Sunday, January 8, 2012

Coming Out--Again.


I came out last week at work. It wasn’t obtrusive or dramatic.  It was really unintentional.  I forget that I’m gay sometimes until some people remind me, and then I start to believe I am special and should have a handicap parking space or somethin’.   It’s politically incorrect to make assumptions about sexual orientation based on aesthetic detail, but most of us feel securely justified making those deductions, and “gaydar” aside, sometimes we’re right.

I turned down an opportunity to work for another law firm while waiting to hear back from BS.  Although my pockets were thin, I decided against my better judgment to wait.  I did my research on BS and in comparison to other firms I have interviewed with and worked for, their culture seemed very liberal and evolved—from the looks of it.  Their EEO statement was pretty ambitious to me, because it not only included sexual orientation, but it also included gender identity and expression.  I am not privy to these distinctions at any other company, and of course being masculine identified, it was a refreshing detail.

I opted to fill out that, sometimes confusing, demographic questionnaire that companies will offer you when you apply for a job online or after you have been hired.  There were two questions: What is your race?  What is your sexual orientation? I answered it—black lesbian.  I wondered, after making my selections if this would affect my experience at BS, and in what way.  It was a fleeting thought.  The next day, when benefits were explained to me, she emphasized that domestic partnership benefits were offered and extended to children of domestic partners.  Fucking awesome.

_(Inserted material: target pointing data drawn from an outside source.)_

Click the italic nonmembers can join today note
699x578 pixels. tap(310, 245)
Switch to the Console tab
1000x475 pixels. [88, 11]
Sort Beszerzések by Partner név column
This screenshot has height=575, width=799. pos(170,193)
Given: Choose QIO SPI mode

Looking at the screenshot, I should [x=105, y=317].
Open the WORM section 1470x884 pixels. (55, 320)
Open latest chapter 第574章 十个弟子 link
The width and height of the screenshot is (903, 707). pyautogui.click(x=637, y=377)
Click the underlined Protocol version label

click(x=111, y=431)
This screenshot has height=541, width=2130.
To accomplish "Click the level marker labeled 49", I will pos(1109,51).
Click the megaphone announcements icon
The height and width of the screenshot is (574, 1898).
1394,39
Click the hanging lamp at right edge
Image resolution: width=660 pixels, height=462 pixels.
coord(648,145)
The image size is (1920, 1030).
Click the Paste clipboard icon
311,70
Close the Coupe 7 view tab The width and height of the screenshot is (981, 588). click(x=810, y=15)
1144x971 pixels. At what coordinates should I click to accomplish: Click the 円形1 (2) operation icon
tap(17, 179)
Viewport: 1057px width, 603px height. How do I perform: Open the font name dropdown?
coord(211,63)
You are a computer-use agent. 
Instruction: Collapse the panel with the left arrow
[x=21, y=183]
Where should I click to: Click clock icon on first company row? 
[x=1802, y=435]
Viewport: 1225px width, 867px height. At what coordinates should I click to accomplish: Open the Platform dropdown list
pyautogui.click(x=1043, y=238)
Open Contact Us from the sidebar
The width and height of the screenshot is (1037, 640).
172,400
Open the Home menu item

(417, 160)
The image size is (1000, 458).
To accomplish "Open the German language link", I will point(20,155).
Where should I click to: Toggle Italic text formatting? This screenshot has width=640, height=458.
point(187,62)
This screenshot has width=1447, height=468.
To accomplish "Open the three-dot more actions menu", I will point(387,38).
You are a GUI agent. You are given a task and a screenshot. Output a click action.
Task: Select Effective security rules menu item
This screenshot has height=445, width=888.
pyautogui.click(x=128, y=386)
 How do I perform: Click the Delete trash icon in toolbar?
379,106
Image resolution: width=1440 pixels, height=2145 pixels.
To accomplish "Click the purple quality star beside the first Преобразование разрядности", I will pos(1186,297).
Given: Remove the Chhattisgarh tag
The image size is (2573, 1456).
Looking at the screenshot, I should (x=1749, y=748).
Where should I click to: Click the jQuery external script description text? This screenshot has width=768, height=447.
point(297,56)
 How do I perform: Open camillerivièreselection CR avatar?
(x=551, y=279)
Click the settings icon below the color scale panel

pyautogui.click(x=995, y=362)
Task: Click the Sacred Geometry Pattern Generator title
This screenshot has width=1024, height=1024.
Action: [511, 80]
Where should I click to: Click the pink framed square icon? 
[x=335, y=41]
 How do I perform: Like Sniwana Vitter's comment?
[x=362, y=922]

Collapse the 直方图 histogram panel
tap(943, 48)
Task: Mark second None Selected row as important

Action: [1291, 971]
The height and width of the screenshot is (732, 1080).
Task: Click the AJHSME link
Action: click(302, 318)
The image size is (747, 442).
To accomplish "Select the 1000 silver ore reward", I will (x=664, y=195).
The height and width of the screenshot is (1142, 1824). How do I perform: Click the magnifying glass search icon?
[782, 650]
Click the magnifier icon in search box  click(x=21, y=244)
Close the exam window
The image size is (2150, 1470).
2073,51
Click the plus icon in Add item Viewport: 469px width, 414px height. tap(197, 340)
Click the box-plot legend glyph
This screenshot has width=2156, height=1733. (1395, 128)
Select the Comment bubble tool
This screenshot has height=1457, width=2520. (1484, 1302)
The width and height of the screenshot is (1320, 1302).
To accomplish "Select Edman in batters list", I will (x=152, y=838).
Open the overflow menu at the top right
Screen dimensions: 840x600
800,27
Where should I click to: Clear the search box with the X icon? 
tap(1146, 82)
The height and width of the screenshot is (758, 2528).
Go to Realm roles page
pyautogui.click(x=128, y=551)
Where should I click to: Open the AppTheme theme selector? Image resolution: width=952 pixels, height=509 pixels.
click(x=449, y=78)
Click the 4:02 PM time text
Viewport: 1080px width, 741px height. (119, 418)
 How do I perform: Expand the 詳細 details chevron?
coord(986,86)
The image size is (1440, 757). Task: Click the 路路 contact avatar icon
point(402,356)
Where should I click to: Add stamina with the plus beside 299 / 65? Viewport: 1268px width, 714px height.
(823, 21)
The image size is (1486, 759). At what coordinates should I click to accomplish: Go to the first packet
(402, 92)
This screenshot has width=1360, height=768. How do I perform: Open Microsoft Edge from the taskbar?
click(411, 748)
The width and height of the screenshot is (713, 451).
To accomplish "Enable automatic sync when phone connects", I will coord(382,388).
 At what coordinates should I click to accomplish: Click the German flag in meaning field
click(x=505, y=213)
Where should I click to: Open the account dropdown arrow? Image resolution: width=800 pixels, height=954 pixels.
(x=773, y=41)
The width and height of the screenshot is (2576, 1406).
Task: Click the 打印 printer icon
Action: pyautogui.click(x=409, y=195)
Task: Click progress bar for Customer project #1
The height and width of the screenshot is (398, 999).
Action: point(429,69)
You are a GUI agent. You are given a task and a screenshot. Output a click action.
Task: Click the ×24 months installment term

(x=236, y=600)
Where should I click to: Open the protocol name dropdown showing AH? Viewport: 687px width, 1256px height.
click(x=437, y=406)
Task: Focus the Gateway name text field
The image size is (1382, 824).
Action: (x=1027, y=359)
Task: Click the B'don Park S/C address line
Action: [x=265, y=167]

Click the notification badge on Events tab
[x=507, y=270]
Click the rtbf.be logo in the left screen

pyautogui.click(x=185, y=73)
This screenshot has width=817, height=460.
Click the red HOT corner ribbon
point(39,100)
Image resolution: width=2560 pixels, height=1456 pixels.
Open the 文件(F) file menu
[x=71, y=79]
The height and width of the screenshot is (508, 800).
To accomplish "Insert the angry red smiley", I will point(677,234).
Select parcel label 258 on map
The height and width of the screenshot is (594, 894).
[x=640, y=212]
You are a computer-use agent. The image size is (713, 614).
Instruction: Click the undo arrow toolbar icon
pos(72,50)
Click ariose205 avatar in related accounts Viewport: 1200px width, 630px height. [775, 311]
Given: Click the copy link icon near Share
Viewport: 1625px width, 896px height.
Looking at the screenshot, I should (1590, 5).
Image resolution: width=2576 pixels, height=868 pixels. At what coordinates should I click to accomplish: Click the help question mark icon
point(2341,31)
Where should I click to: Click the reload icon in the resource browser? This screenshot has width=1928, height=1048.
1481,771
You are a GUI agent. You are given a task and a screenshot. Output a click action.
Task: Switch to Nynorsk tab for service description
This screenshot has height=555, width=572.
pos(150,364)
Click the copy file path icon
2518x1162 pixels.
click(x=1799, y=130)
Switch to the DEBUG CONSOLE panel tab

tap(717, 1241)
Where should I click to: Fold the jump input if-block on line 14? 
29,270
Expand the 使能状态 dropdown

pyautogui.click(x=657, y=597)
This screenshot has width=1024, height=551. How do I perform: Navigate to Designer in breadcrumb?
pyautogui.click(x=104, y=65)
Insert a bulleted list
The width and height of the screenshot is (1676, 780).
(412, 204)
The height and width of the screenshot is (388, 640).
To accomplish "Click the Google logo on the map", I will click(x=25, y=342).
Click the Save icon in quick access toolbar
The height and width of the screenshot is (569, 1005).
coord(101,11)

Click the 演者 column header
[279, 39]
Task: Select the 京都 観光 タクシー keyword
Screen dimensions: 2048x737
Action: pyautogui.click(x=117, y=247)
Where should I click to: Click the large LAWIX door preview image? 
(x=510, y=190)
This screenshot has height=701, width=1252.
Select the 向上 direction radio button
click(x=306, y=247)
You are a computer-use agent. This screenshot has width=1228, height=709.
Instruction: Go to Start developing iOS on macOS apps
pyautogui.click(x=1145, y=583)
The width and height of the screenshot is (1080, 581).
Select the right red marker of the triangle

At this point all of my closet doors are locked, and there will be no attempts made to step back in there.  Any attempts of trying to “pass” or live my life in the closet is as about as possible as trying to hide a ship behind a tree—a baby tree.  Coming out of the closet unfortunately is not a one-time event and a lot of times, although it is a personal relief, you do it every time you create new experiences with new people.  When you start a new job, do you put that picture of you and your “partner?”  Do you even say “my partner” to avoid potential confrontation for saying “my girlfriend,” and the uncomfortable reaction you may get?

Yes, perhaps we are moving towards a more open, liberal society and world, but there are people who are still uncomfortable with sexual orientation outside of heterosexuality.  People don’t have to accept who you are, and there are still plenty of people in the world who are not afraid to let you know.